Segment Start: Supplied data

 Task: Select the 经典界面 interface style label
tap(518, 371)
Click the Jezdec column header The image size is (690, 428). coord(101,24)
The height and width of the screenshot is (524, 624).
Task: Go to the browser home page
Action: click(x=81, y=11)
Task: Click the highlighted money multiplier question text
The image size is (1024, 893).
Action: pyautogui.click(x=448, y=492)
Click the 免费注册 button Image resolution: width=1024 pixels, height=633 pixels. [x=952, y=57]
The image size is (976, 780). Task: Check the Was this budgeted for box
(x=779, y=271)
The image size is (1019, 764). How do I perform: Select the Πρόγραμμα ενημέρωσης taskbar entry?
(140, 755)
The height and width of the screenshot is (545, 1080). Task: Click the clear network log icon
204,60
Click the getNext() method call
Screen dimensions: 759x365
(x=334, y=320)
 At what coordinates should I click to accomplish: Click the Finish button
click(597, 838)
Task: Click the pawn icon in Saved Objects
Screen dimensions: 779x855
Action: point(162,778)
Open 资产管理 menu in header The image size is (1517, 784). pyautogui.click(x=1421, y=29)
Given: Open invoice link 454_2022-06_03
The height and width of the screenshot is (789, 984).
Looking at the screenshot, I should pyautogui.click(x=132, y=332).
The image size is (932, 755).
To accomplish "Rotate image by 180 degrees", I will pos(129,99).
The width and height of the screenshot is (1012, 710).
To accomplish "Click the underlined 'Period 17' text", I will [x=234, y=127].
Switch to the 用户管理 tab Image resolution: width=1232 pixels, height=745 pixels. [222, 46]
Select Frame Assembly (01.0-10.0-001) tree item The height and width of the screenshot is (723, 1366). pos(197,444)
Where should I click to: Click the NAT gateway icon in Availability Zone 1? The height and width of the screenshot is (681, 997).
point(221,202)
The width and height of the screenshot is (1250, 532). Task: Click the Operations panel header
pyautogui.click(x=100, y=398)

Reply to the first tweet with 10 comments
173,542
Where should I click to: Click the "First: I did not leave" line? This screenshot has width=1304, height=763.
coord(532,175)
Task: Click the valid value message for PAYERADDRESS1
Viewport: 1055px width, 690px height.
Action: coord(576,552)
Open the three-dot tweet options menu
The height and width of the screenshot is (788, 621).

Segment End: Supplied data

◆ Exercise objective
Only the lines from the one containing "The width and height of the screenshot is (1250, 532)." through the final line of the records above should be printed, exactly as they stand.

◆ Task response
The width and height of the screenshot is (1250, 532). Task: Click the Operations panel header
pyautogui.click(x=100, y=398)

Reply to the first tweet with 10 comments
173,542
Where should I click to: Click the "First: I did not leave" line? This screenshot has width=1304, height=763.
coord(532,175)
Task: Click the valid value message for PAYERADDRESS1
Viewport: 1055px width, 690px height.
Action: coord(576,552)
Open the three-dot tweet options menu
The height and width of the screenshot is (788, 621).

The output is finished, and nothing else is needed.